Stored records:
----

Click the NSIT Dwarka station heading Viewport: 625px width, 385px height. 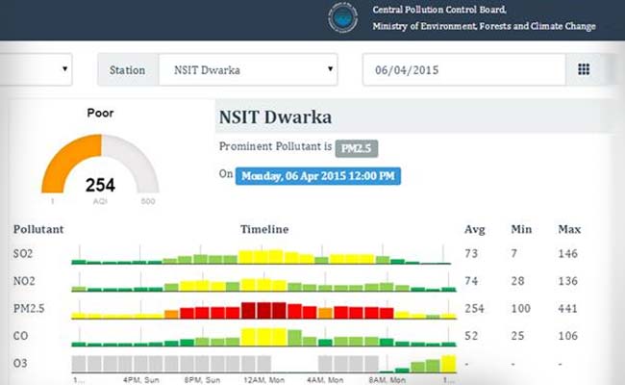(275, 118)
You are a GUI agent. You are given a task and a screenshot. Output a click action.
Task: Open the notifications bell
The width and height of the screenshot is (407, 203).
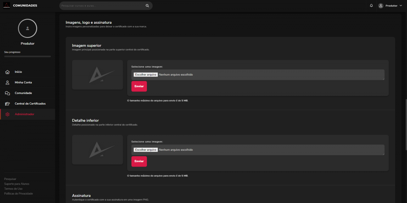pyautogui.click(x=371, y=6)
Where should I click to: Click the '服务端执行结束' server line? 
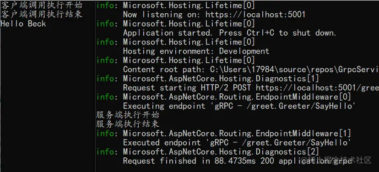(x=128, y=124)
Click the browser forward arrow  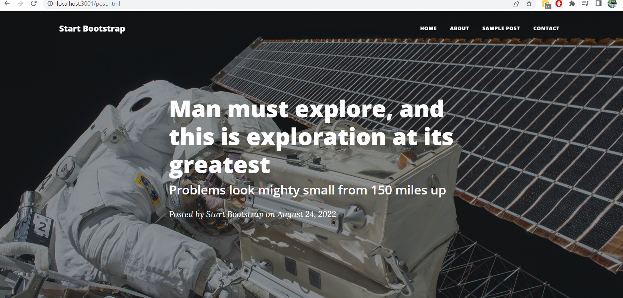[20, 4]
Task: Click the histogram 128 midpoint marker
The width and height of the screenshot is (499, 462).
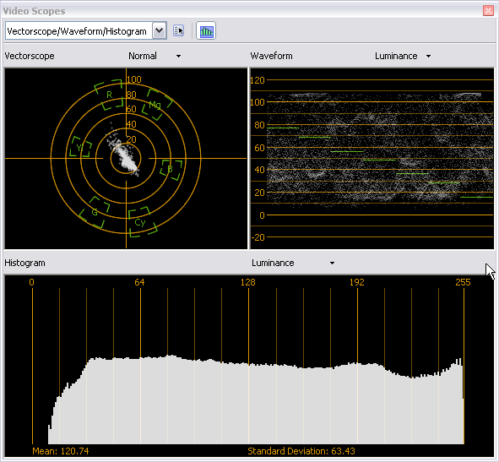Action: pos(248,282)
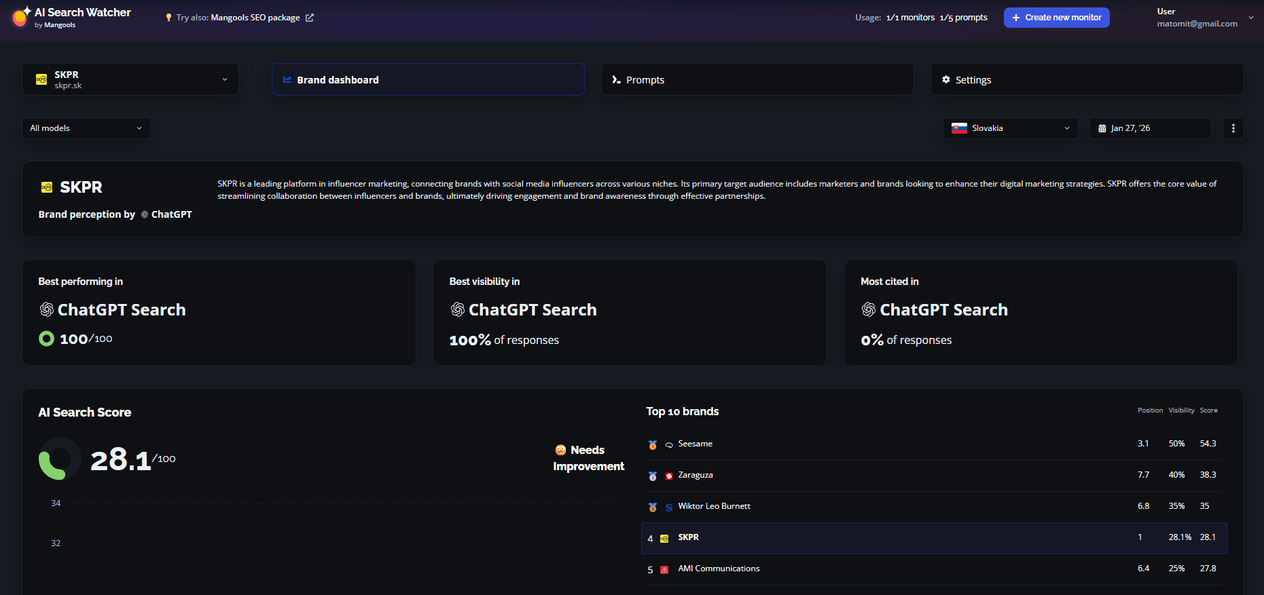Viewport: 1264px width, 595px height.
Task: Expand the user account menu chevron
Action: pyautogui.click(x=1251, y=18)
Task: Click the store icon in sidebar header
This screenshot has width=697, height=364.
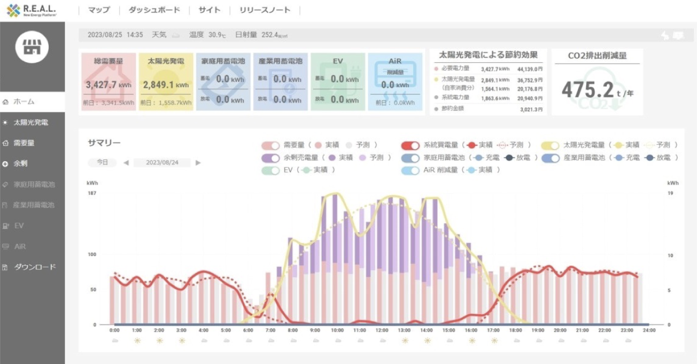Action: [32, 46]
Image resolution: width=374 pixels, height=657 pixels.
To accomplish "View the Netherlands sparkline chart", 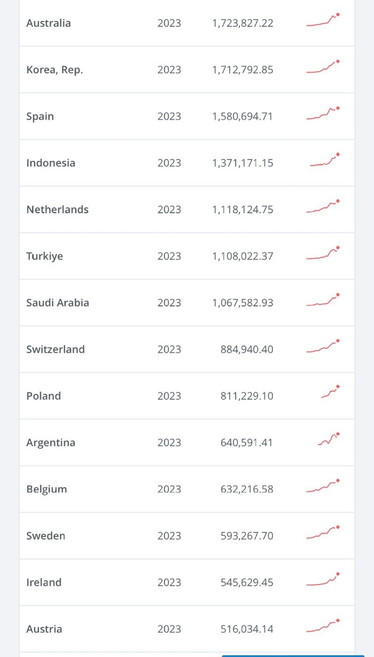I will pyautogui.click(x=323, y=207).
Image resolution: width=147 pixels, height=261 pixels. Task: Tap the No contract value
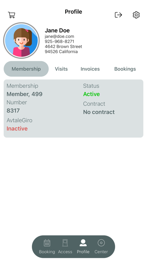coord(99,112)
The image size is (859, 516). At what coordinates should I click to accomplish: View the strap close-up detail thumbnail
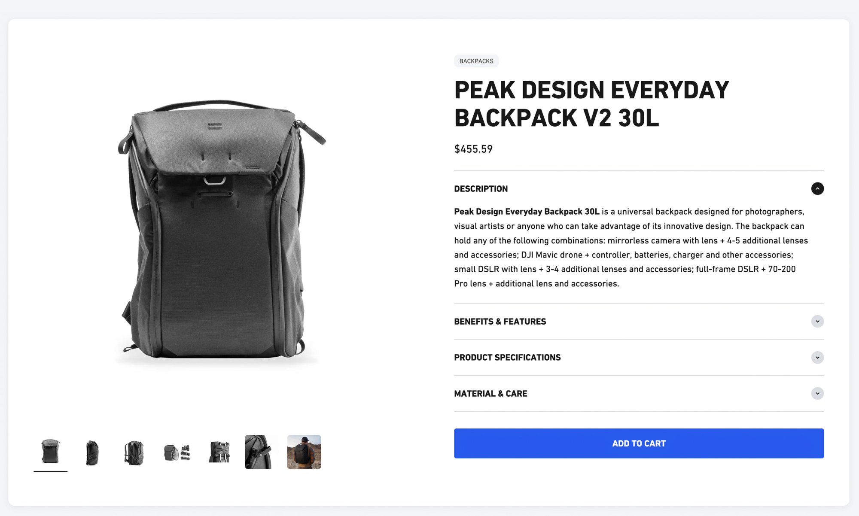click(261, 452)
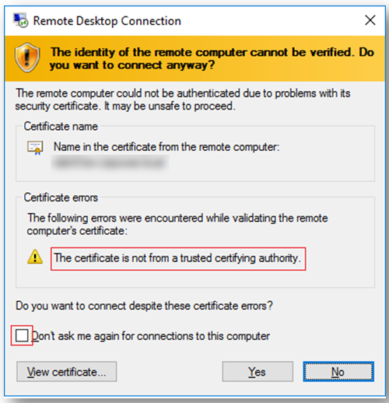Enable "Don't ask me again" checkbox
Screen dimensions: 389x403
pyautogui.click(x=22, y=335)
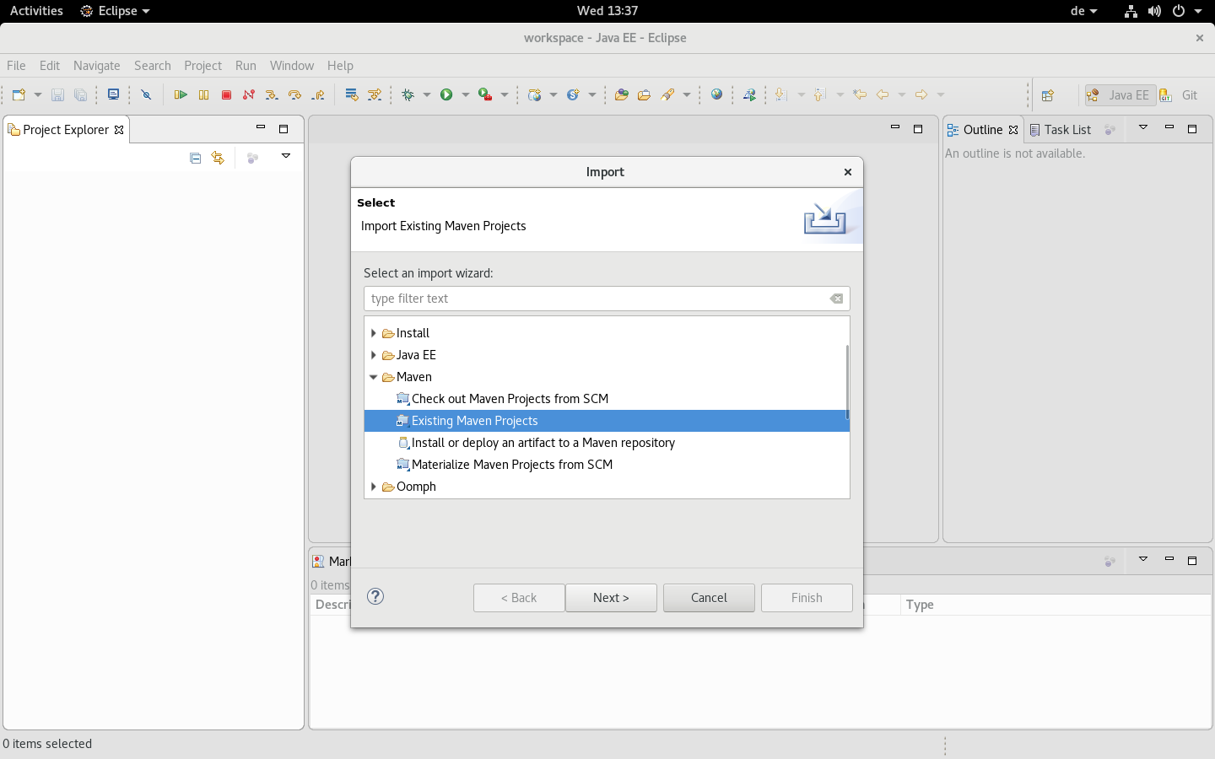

----

**Assignment**. Print, please, exactly the lines from the one holding "Image resolution: width=147" through the final line of the data, both included, while leaving out each picture.

**Solution to this problem**.
Image resolution: width=147 pixels, height=261 pixels. Task: Tap the No contract value
coord(99,112)
The image size is (859, 516). At what coordinates should I click to accomplish: View the strap close-up detail thumbnail
click(261, 452)
Enable "Don't ask me again" checkbox
Screen dimensions: 389x403
pyautogui.click(x=22, y=335)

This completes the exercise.